§ **WHAT THE EXERCISE ASKS**
Rewrite the lines of the material below as a numbered list, from the line holding "Task: Click the 150" through the line holding "pos(908,555)", both included. Leave out blank lines.

## Begin RECORDS FOR PROCESSING

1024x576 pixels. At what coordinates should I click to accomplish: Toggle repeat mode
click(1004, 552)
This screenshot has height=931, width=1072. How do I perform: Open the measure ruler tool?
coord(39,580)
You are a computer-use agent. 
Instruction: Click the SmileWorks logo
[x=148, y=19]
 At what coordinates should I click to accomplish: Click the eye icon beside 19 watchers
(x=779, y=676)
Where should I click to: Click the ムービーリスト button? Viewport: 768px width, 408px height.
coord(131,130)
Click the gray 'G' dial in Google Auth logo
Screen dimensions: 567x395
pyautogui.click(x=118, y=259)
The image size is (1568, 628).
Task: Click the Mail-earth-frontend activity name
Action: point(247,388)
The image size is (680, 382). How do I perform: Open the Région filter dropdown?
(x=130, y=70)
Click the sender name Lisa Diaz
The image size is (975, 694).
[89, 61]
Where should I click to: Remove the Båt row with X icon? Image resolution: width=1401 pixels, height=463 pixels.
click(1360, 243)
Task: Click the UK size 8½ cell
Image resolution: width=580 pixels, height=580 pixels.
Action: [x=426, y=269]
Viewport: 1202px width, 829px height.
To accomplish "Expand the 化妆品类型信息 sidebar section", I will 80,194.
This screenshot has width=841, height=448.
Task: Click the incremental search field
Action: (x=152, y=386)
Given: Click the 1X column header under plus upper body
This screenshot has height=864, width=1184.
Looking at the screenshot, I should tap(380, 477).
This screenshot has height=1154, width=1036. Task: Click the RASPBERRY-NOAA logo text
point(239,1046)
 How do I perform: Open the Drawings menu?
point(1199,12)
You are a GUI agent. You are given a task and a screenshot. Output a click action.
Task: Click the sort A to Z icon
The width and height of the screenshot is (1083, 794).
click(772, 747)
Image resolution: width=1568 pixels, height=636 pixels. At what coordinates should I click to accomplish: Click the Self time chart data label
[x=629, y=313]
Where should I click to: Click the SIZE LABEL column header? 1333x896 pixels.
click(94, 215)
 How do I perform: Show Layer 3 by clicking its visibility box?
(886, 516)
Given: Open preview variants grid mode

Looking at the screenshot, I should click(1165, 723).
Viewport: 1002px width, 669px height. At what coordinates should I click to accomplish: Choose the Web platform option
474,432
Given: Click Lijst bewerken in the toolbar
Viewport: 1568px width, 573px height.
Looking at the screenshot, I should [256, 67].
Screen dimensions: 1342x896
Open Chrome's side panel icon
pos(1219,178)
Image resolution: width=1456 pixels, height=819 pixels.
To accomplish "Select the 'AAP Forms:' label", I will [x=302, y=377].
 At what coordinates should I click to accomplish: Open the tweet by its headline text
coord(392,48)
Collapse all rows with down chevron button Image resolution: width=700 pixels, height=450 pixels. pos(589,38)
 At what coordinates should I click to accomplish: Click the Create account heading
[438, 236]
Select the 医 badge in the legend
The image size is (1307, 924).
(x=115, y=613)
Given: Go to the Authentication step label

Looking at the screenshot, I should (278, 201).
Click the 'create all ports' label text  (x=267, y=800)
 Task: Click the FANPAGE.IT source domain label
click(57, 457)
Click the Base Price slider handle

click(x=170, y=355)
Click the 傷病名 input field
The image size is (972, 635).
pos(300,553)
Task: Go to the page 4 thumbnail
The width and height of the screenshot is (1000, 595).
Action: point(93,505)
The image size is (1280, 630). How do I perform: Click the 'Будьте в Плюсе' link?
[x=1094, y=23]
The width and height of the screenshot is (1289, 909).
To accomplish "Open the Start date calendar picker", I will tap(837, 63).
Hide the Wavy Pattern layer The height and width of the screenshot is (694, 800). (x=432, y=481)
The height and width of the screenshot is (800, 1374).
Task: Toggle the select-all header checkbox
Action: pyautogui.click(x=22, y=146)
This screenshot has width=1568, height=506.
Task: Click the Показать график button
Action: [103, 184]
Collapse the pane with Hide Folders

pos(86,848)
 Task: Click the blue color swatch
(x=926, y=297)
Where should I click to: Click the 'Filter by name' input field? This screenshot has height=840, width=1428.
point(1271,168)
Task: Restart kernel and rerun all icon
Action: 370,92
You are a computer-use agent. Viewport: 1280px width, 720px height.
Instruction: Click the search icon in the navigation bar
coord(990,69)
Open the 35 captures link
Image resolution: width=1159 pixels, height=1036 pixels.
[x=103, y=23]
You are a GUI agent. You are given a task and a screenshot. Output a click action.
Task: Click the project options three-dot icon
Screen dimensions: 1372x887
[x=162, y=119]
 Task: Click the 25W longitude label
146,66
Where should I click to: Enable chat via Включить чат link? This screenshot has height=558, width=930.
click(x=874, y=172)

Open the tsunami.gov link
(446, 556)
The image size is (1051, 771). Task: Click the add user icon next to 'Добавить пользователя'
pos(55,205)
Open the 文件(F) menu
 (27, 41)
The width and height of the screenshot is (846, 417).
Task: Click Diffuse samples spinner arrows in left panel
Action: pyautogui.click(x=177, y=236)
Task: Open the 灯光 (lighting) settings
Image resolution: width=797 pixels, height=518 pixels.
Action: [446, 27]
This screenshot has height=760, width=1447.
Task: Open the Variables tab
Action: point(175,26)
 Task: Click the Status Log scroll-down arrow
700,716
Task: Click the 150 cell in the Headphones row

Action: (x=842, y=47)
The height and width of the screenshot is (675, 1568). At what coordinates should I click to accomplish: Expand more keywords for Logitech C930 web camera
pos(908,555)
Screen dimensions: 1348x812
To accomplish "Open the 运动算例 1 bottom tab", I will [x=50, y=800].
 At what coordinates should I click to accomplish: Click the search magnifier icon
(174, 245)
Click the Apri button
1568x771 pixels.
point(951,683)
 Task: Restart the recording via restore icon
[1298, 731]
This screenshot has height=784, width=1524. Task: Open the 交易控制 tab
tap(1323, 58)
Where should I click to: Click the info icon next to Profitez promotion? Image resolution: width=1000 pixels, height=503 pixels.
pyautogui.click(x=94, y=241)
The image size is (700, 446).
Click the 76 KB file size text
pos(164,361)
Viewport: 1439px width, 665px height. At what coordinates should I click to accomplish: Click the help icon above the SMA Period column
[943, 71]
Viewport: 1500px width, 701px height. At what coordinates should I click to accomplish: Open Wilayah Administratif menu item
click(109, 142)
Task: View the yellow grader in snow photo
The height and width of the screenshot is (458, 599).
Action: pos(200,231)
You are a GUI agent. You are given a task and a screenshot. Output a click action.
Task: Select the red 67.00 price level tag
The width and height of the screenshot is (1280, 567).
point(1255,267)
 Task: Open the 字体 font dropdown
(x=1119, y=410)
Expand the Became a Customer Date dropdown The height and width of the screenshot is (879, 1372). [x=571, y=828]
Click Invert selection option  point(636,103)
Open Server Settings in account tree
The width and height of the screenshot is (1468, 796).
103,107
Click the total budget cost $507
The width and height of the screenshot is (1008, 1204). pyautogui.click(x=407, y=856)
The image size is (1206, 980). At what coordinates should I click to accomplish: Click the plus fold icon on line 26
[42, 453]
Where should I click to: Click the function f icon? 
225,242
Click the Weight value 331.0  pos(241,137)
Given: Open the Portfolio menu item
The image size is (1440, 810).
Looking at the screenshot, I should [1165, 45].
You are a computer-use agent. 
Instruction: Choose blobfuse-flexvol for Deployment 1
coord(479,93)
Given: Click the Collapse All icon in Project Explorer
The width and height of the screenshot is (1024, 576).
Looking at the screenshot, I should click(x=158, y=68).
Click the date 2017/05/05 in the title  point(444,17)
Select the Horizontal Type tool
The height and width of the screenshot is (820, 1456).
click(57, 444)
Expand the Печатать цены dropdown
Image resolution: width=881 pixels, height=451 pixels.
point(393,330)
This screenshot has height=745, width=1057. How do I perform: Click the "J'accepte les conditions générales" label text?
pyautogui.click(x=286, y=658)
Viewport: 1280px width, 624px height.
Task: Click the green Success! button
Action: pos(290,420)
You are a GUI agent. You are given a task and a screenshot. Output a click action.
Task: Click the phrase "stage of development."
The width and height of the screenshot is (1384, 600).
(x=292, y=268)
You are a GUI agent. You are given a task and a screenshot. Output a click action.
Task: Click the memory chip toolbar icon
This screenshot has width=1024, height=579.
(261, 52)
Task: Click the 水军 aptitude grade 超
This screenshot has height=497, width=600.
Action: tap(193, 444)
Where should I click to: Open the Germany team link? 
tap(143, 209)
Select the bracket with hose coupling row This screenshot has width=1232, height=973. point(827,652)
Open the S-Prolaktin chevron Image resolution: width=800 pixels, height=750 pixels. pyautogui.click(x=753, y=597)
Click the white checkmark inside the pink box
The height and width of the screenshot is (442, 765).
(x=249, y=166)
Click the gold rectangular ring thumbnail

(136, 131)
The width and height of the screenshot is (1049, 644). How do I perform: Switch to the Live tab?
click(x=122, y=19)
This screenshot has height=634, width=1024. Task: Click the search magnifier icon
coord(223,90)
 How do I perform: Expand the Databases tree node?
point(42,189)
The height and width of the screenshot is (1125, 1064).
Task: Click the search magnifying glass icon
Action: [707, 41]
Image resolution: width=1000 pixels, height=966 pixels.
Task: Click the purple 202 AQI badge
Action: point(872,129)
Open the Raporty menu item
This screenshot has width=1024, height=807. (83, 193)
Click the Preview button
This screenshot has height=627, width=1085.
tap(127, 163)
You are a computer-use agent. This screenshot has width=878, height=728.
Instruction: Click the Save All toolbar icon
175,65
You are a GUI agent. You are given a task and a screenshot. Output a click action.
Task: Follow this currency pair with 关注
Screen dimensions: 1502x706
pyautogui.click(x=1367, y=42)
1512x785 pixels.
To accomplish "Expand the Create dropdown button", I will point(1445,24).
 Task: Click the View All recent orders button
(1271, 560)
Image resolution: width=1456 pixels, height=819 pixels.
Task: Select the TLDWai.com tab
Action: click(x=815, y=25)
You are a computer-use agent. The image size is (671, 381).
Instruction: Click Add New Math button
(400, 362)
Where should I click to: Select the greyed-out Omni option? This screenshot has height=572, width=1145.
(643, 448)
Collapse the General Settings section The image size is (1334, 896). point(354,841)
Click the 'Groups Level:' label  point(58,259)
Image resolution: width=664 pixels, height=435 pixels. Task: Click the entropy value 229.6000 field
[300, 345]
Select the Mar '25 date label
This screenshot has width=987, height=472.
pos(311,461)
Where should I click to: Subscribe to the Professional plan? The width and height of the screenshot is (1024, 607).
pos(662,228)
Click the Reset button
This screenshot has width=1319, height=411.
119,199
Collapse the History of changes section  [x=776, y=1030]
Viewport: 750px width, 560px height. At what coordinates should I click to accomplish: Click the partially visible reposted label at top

## End RECORDS FOR PROCESSING

§ **OUTPUT**
1. Task: Click the 150 cell in the Headphones row
2. Action: (x=842, y=47)
3. The height and width of the screenshot is (675, 1568). At what coordinates should I click to accomplish: Expand more keywords for Logitech C930 web camera
4. pos(908,555)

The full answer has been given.